American and European companies constantly come to one of the China lawyers at my firm seeking to “shore up” their China IP protections. These are mostly companies that have been doing business in China or with China for months or years and have now decided they are doing well enough financially there to start paying to protect what they have. Let me start out by being clear: it is nearly always better to be late than never when it comes to protecting your IP, both regarding China and otherwise. But let me also be clear that it is also nearly always better to take action to protect your IP before you do anything with China at all.
Far too many of the foreign companies that come to my law firm seeking to “shore up” their China IP protections actually have no China IP protections at all in place. But they wrongly believe otherwise.
Many of these companies do not realize that unless they register their brand name as a trademark in China they are at real risk of losing their right to use their own brand name in China, even if just on their own product or packaging made in China for export elsewhere. See China: Do Just ONE Thing: Register Your Trademarks AND Your Design Patents, Part 1. Some of these companies think they’ve already protected their brand name from trademark “theft” in China, but our own trademark search reveals they have not. See China Trademarks. Register Them In China Not Madrid and China Trademark Registration: Keep it Real.

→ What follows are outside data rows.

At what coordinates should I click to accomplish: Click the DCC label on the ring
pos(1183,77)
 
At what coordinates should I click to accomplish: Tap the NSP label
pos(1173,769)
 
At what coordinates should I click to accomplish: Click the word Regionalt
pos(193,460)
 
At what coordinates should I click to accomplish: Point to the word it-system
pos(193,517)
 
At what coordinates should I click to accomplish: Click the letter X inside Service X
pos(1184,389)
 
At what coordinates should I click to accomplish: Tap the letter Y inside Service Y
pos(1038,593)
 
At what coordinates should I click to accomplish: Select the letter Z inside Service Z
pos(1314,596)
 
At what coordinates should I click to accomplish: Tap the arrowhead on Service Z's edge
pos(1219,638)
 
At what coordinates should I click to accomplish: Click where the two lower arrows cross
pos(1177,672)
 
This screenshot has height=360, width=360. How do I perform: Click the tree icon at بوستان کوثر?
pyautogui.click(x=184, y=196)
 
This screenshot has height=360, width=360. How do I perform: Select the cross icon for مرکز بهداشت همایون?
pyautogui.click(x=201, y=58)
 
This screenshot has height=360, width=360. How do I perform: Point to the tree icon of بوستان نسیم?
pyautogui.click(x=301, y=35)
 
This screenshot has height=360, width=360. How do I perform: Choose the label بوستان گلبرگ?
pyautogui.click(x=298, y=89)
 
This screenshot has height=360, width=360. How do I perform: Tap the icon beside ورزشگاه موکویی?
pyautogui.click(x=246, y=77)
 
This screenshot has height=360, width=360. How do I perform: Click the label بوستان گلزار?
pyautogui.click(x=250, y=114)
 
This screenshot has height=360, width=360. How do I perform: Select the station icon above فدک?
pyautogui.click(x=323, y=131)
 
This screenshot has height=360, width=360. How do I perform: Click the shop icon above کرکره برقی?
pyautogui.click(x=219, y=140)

But by far the most common misbelief regarding China IP protection we encounter is the foreign company that believes its United States style NDA protects their IP in China when it most emphatically does not. See Why Your NDA Does Not Work For China. When I tell them that these NDAs do not provide any protection unless the China company that signed it has assets in the United States their response is almost invariably something along the lines of, “well it is at least better than our having nothing. My response to that is silence and then I say something positive and forward thinking, but ultimately noncommittal like, “well, fortunately, we can now start taking substantive action to protect your IP from China.”
But what I am thinking is, “wrong, your NDA is actually WORSE than nothing.” And here is why.
- Your China counterpart knows the NDA it signed is worthless and your using that NDA tells it that neither you nor anybody working for you (within or outside your company) has even the most basic knowledge of what it takes to protect IP in China. In other words, you are ripe for the picking.
- Your NDA is pretty much a free pass for your China counterpart to steal your IP with impunity and this is true for multiple reasons, though one reason usually stands out. Your NDA no doubt says all disputes will be resolved in an American court under United States law. Now let’s suppose your China counterpart steals your IP and you want to sue. You now must sue in a United States court and that means you have almost certainly cut off any possibility of recovering anything as against your China counterpart. For why this is the case, check out Enforcing Foreign Judgments In China — Let’s Sue Twice, Chinese Companies Can Say, “So Sue Me, Why Suing Chinese Companies In The US Is Usually A Waste Of Time, and Enforcing US Judgments in China. Not Yet.
- If you had no NDA you could at least threaten to sue or actually sue your China counterpart in China for statutory trade secret or other potential IP violations. But your NDA agreement actually precludes that.
If you want to protect your IP from China you need an appropriate China NNN Agreement. It’s that simple.